BEGIN TEXT BLOCK
Geeks on a Boat

Belonging is not a feeling I’m intimately familiar with. In an average social situation, I often feel like an anthropologist watching a foreign culture in action, absorbing what’s going on and seeking tribal acceptance by copying their ways. This explains my Backstreet Boys phase. Unfortunately, I’m a lousy anthropologist and often find myself up to my neck in a metaphorical pot of water being boiled for dinner after I say something stupid.

I’m a geek. I fought it for a long time, because it’s not exactly a label that gets you many friends in school. I was a teacher’s pet, my brain full of trivia and my nose always in a book. I once invented homework so my parents would let me stay up later. I got a tattoo when I was nineteen, and my mother’s reaction was “it’s about time you do something stupid”. I’m not claiming to be a genius – far from it. But I like knowing things. And then knowing those things makes me want to know more things about other things connected to those things.
END TEXT BLOCK
BEGIN GIVEN INFORMATION
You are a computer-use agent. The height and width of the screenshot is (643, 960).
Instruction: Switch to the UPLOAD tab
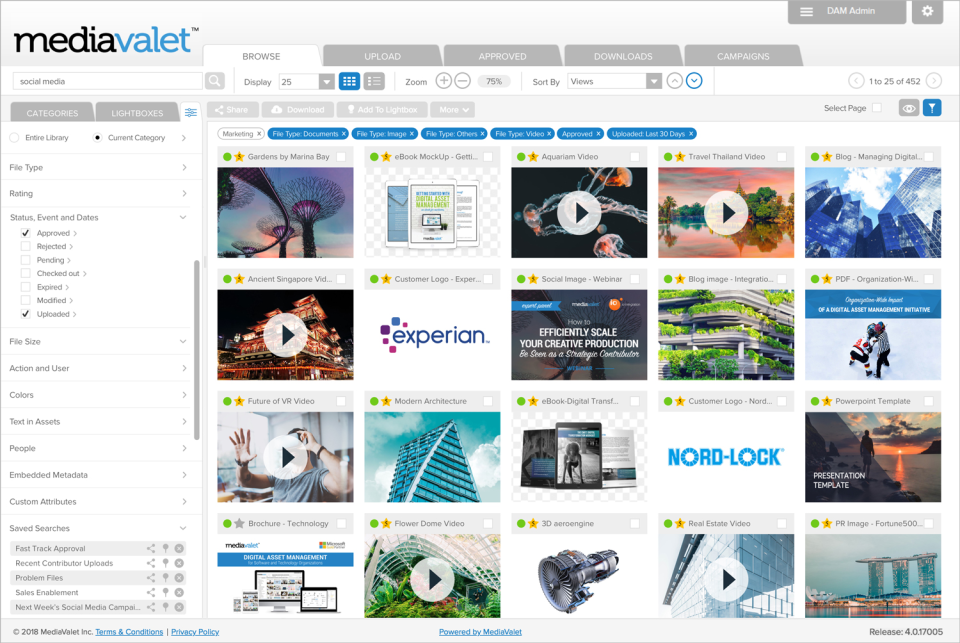pos(382,55)
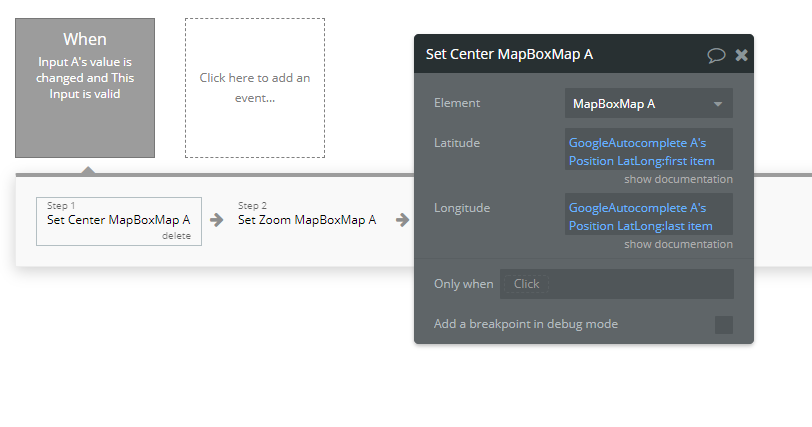Show documentation for Latitude
Image resolution: width=812 pixels, height=427 pixels.
[678, 179]
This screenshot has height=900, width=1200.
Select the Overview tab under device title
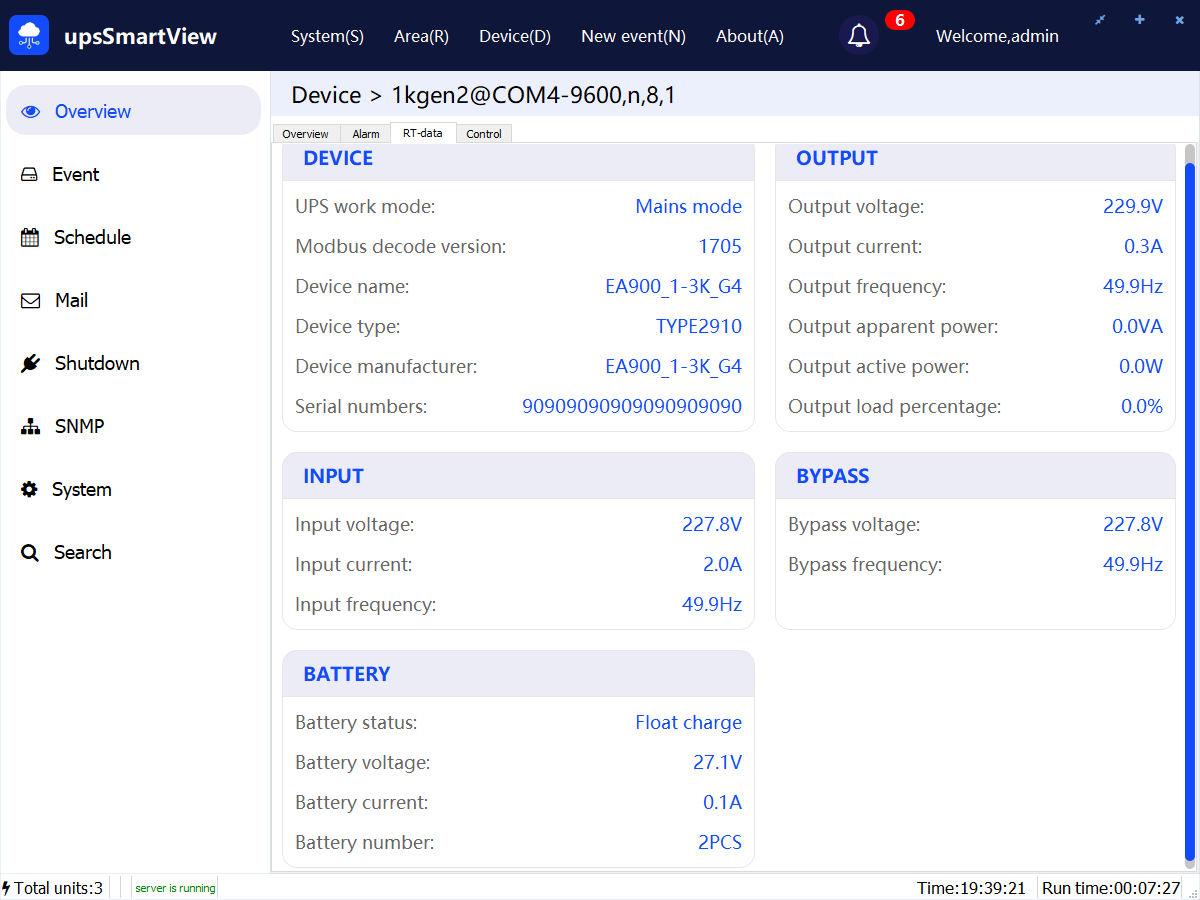[305, 134]
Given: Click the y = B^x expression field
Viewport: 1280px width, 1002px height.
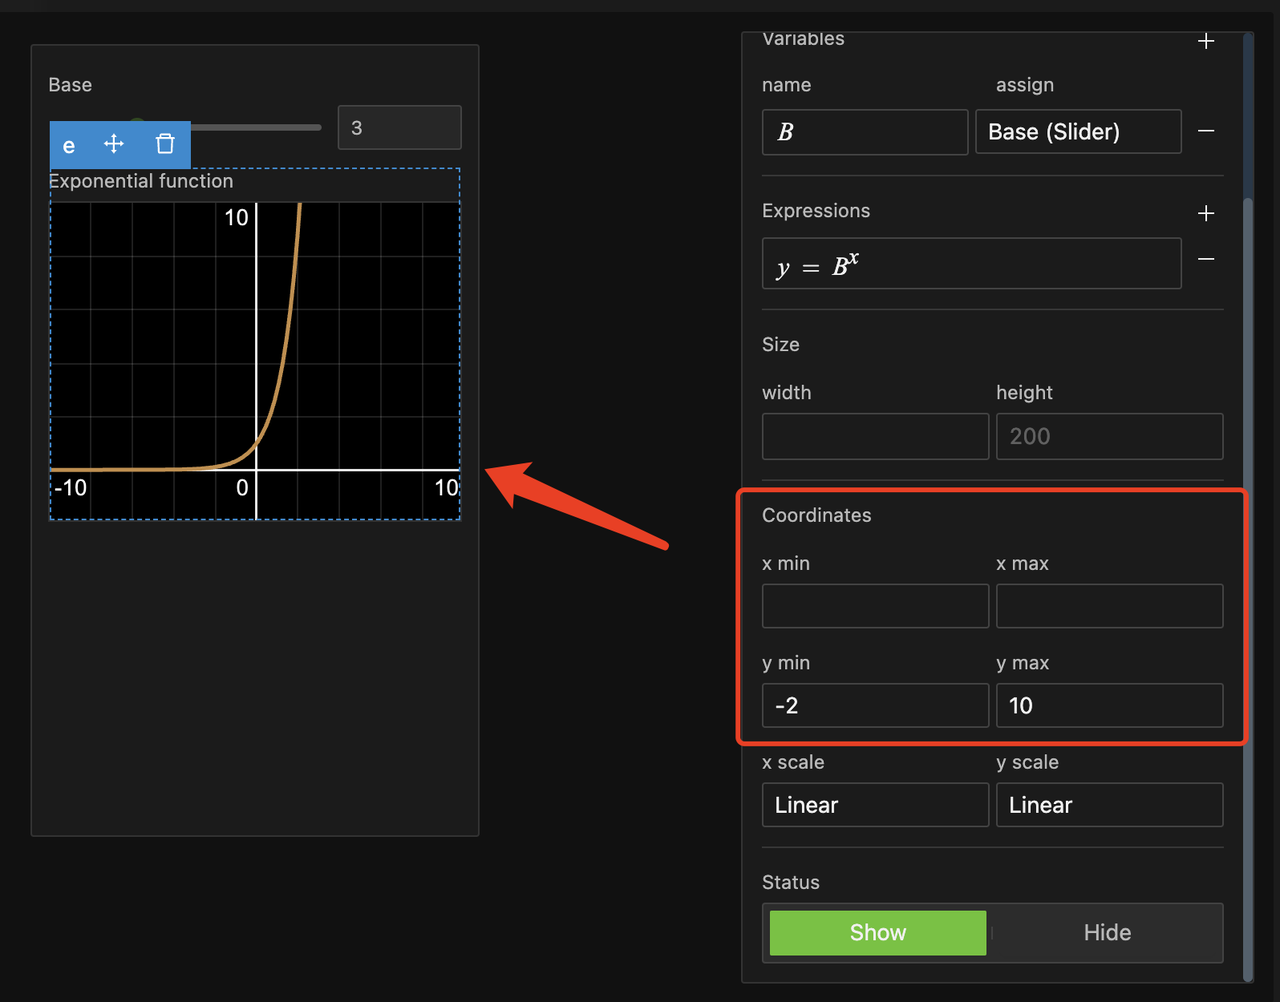Looking at the screenshot, I should tap(971, 264).
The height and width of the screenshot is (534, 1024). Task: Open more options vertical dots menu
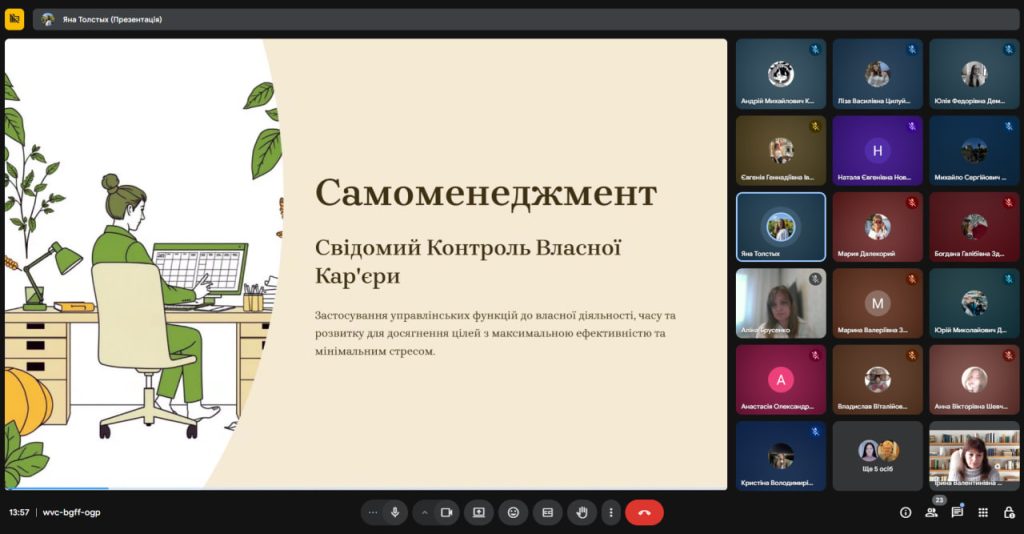coord(610,512)
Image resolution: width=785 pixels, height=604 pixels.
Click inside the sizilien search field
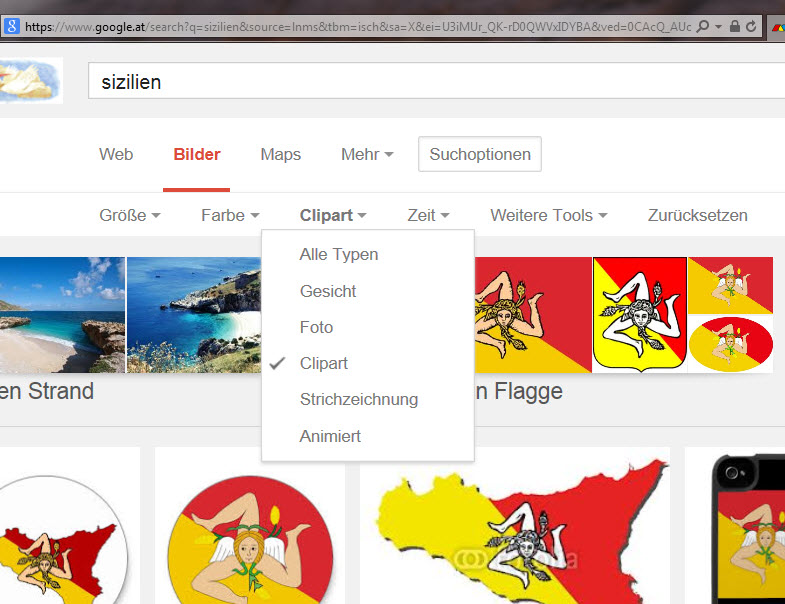(436, 81)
END GIVEN INFORMATION
WHAT IS ASKED. Edit the passage on belonging by swapping "anthropologist" for "observer" and rewrite it, beginning at the words "Geeks on a Boat" and stopping after "say something stupid.".

ANSWER TO THIS EXERCISE.
Geeks on a Boat

Belonging is not a feeling I’m intimately familiar with. In an average social situation, I often feel like an observer watching a foreign culture in action, absorbing what’s going on and seeking tribal acceptance by copying their ways. This explains my Backstreet Boys phase. Unfortunately, I’m a lousy observer and often find myself up to my neck in a metaphorical pot of water being boiled for dinner after I say something stupid.